Given task:
Copy out only the lines of the records below that contain the word "agent".

****************************************

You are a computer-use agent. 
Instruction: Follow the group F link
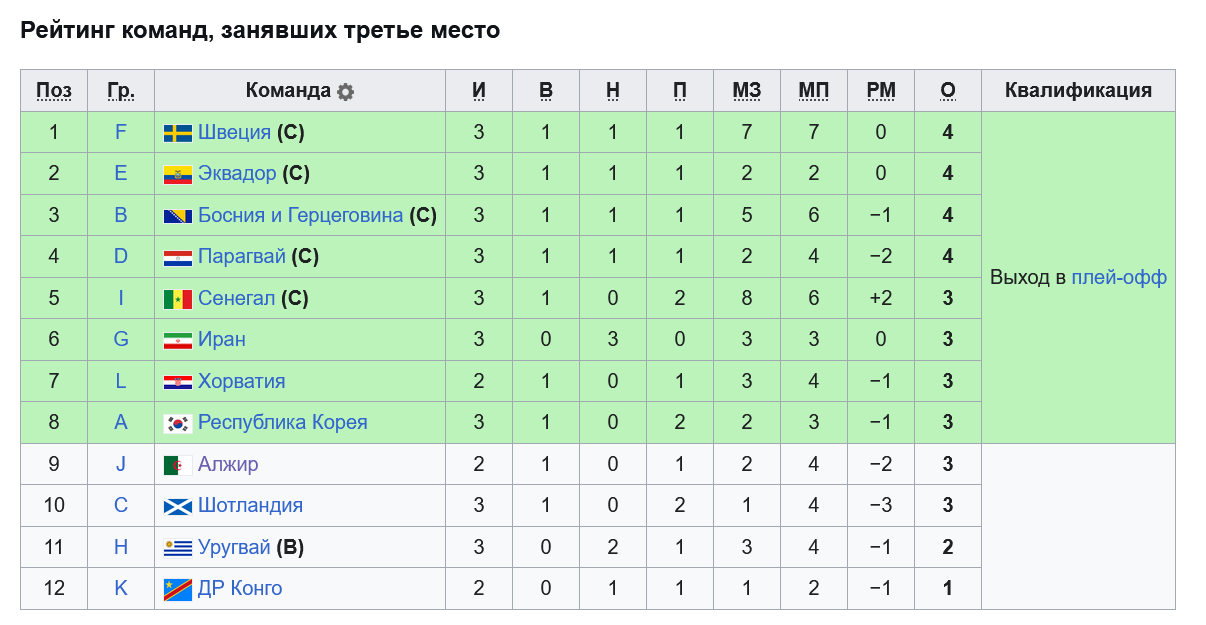pos(121,132)
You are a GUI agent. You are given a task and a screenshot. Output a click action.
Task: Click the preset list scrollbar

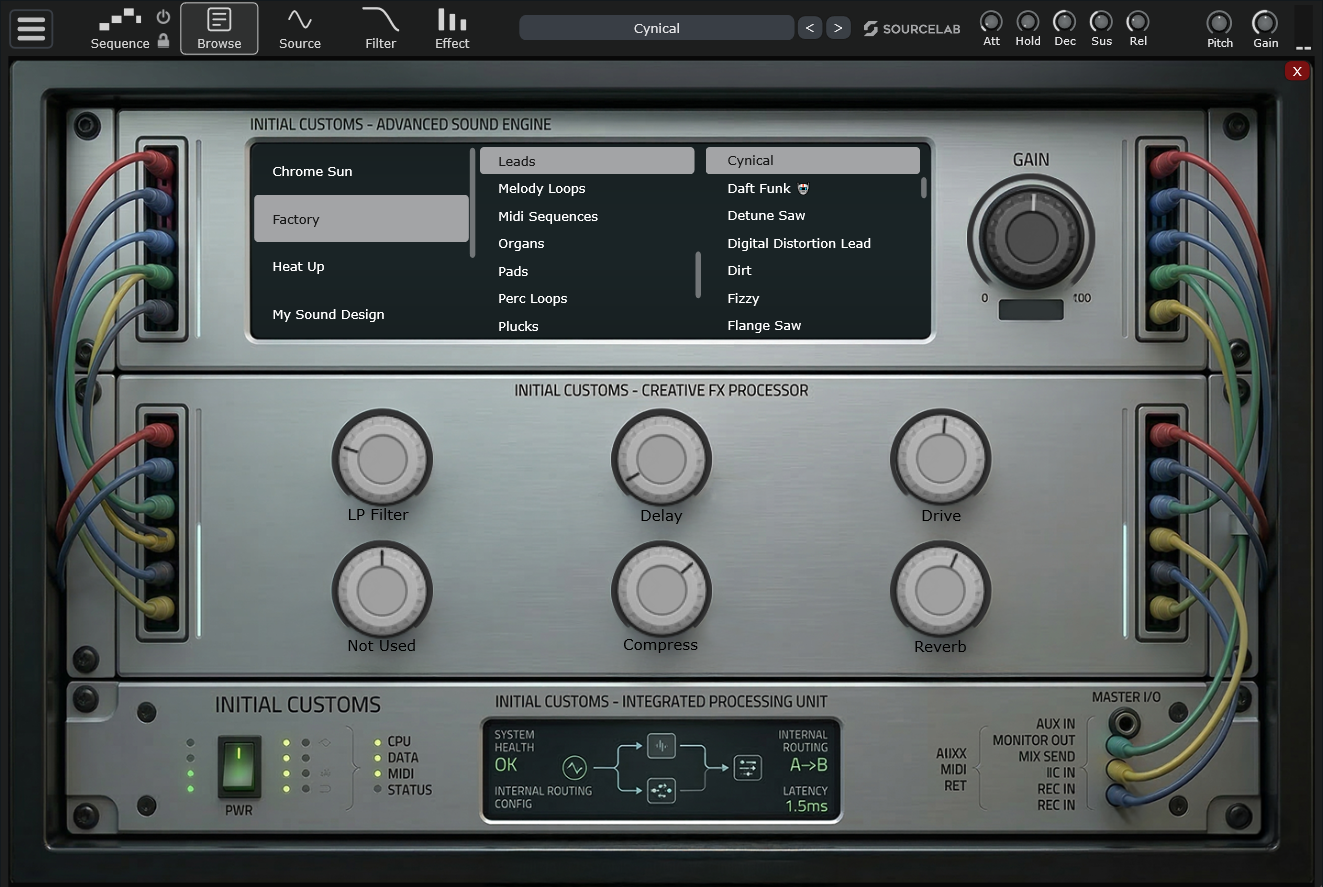click(x=923, y=188)
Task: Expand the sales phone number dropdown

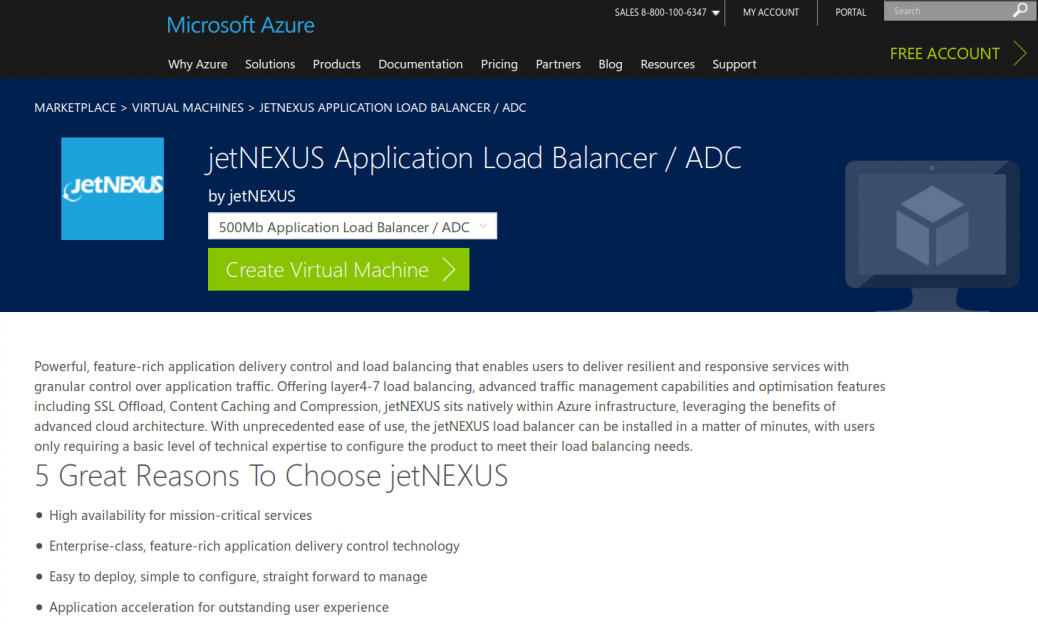Action: coord(716,12)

****************************************

Solution:
You are a computer-use agent. 
You are a GUI agent. You are given a task and a screenshot. Output a click action.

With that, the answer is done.